- The problem -
Filter the items to the lines containing the string "Open" (case-sensitive) and copy each such line.

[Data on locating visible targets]
-*-*-

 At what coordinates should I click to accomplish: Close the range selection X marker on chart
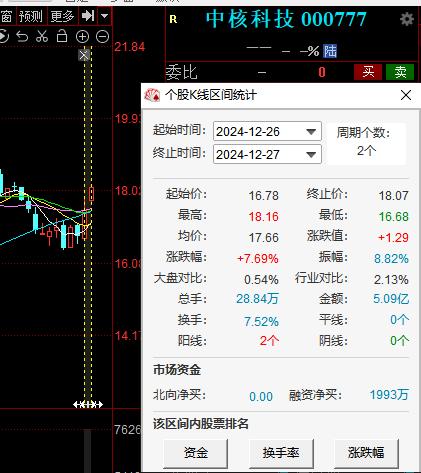pos(84,55)
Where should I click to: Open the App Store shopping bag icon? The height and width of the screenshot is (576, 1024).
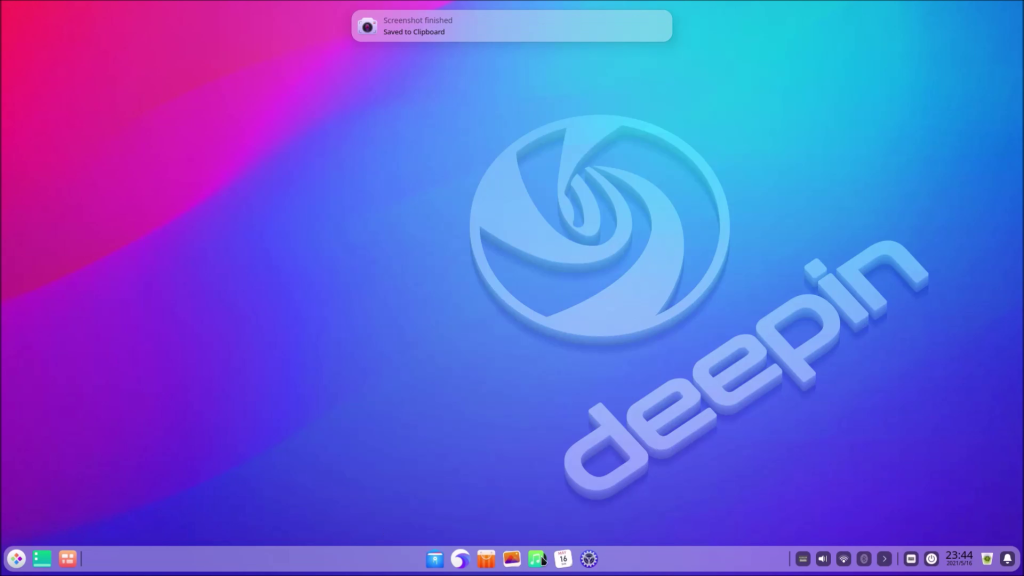486,559
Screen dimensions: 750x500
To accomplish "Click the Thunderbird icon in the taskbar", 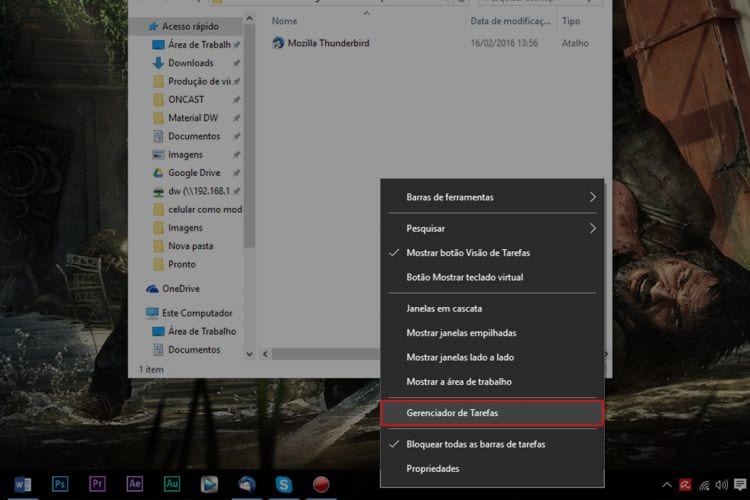I will coord(246,484).
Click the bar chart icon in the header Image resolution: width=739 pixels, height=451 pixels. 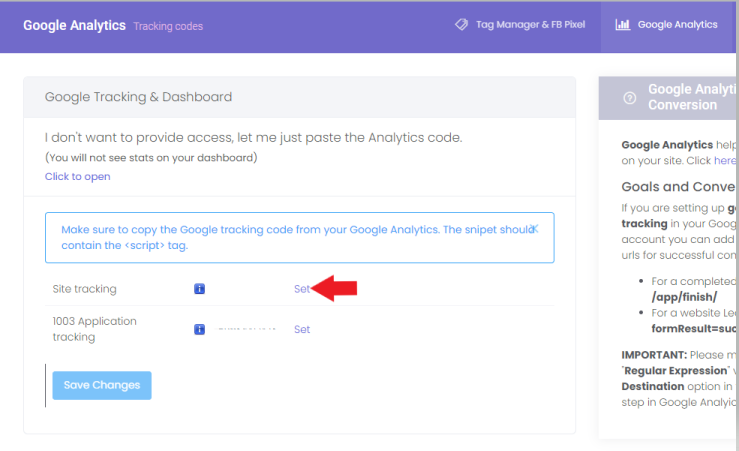tap(622, 25)
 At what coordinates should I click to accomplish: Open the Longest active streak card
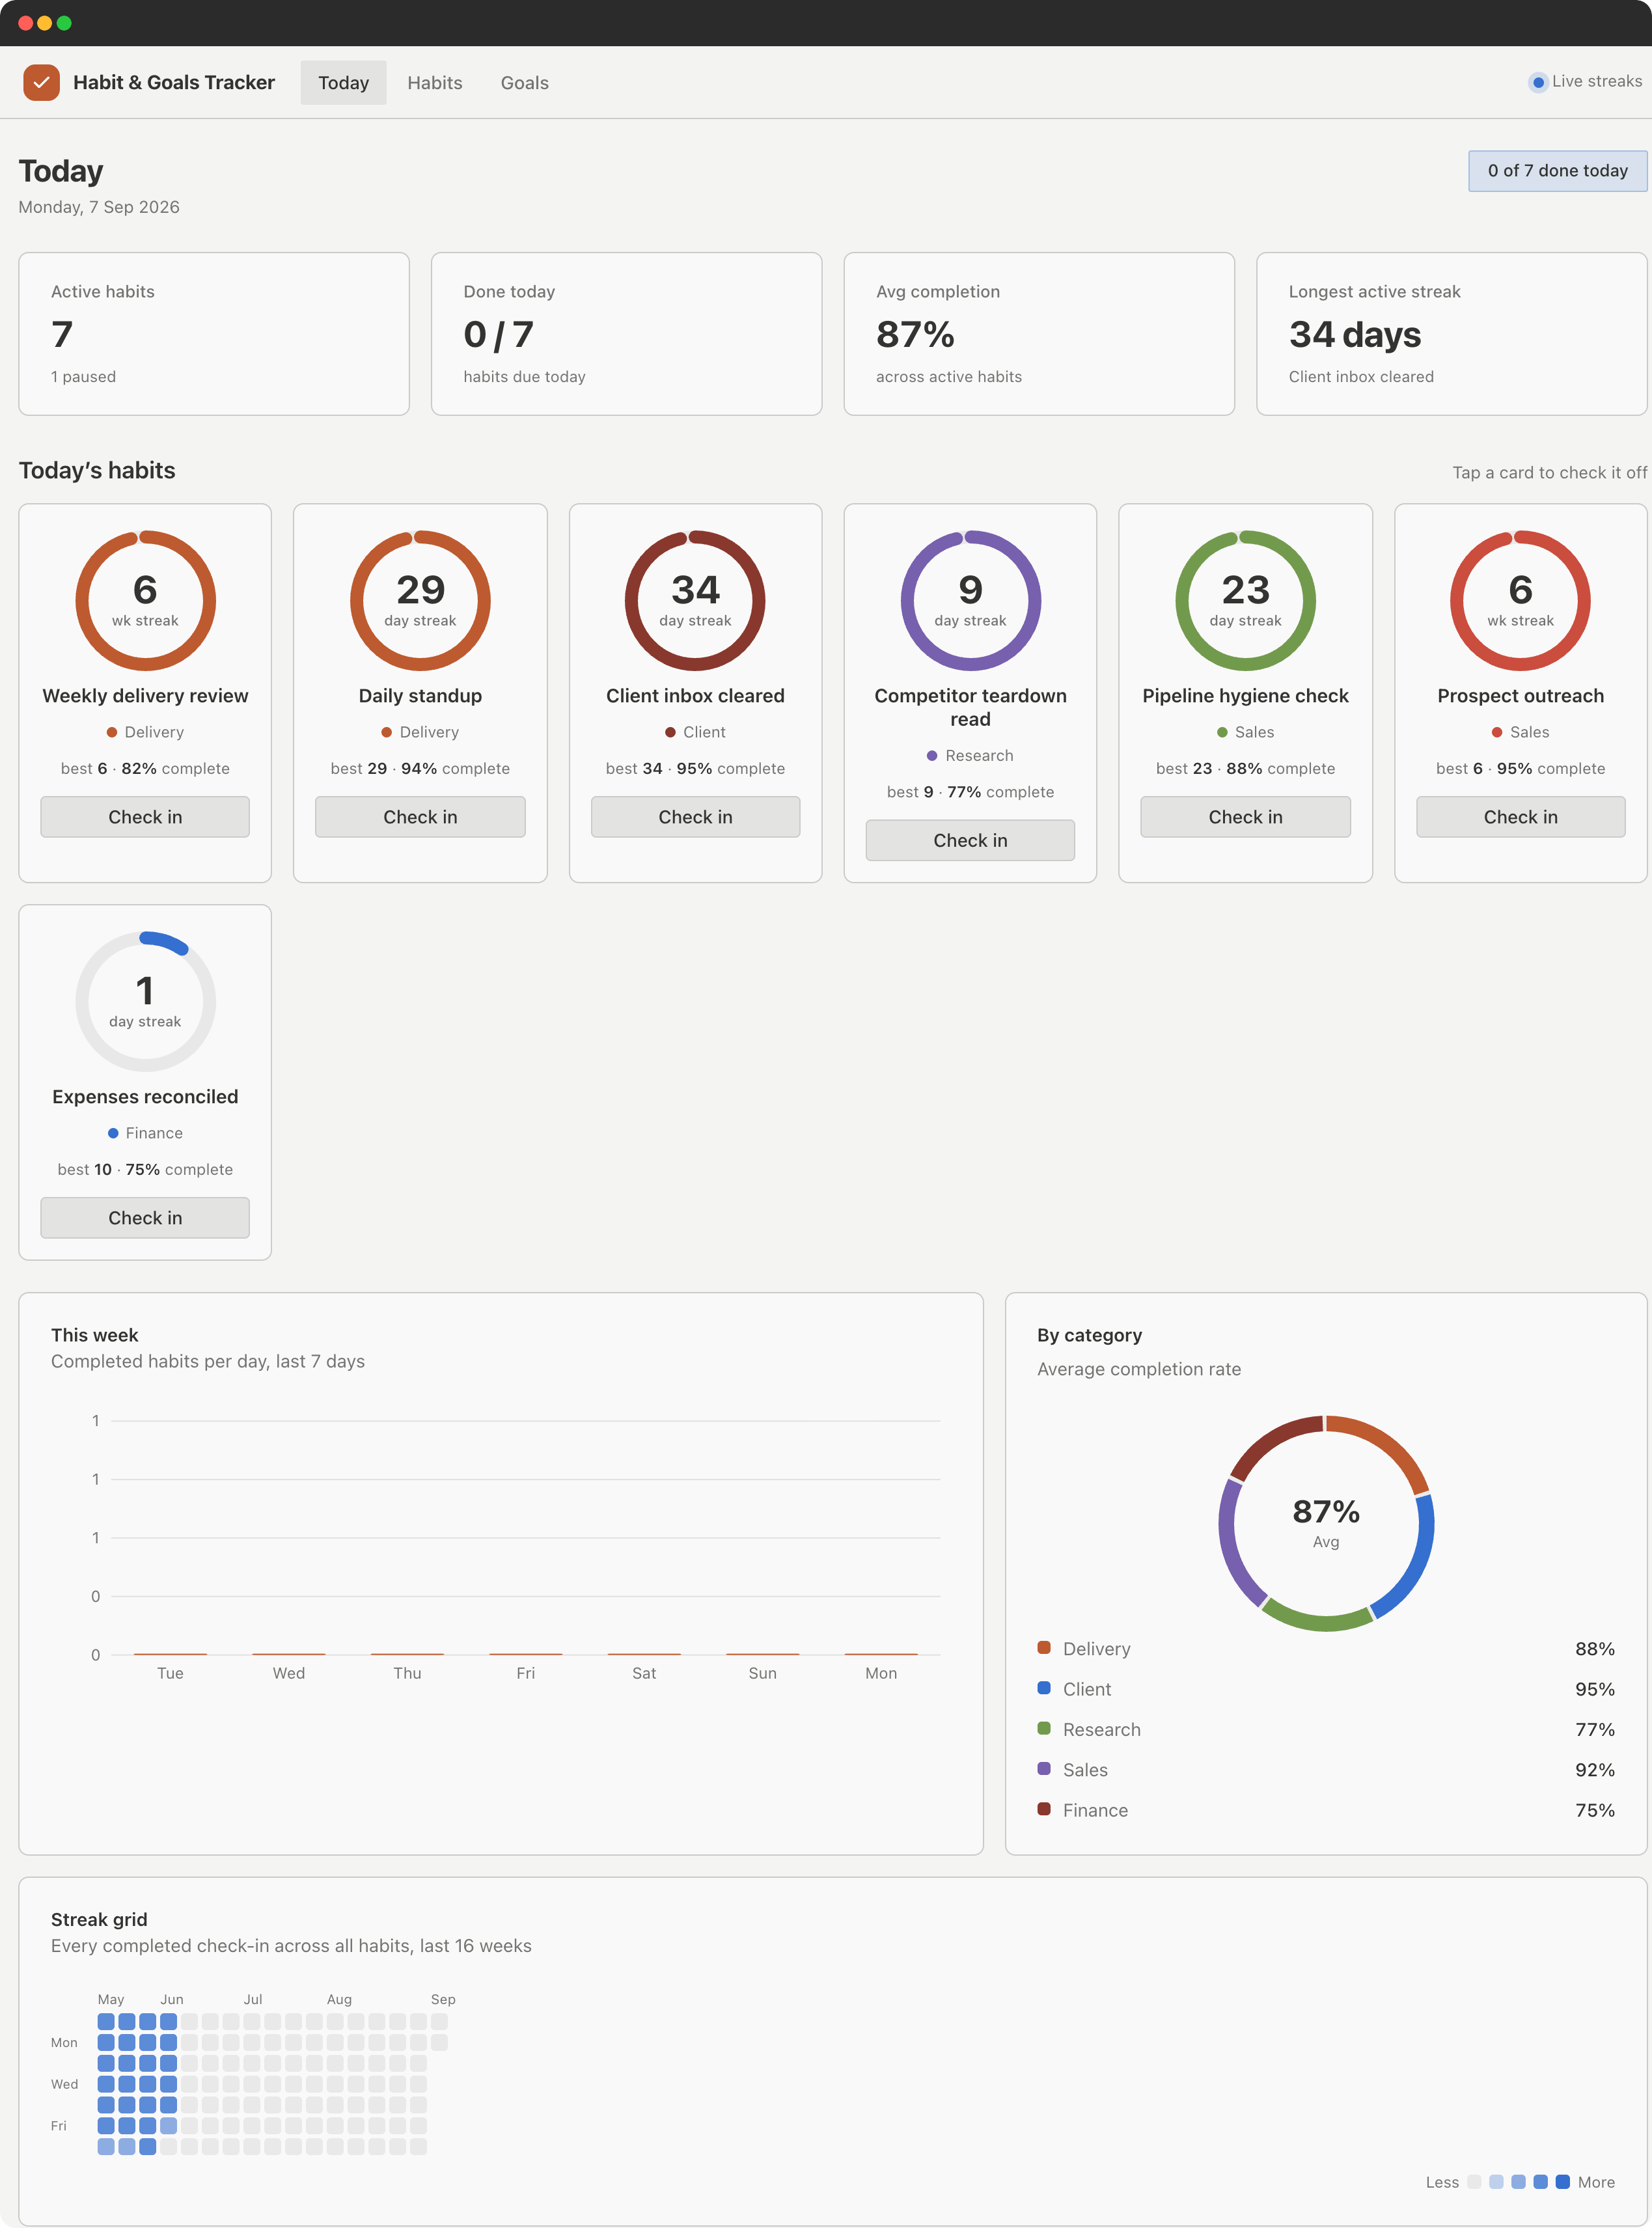point(1451,333)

-*-*-

- Reply -
Where should I click to: Open the App Store shopping bag icon? The height and width of the screenshot is (576, 1024).
 At what coordinates should I click to accomplish: Open the Longest active streak card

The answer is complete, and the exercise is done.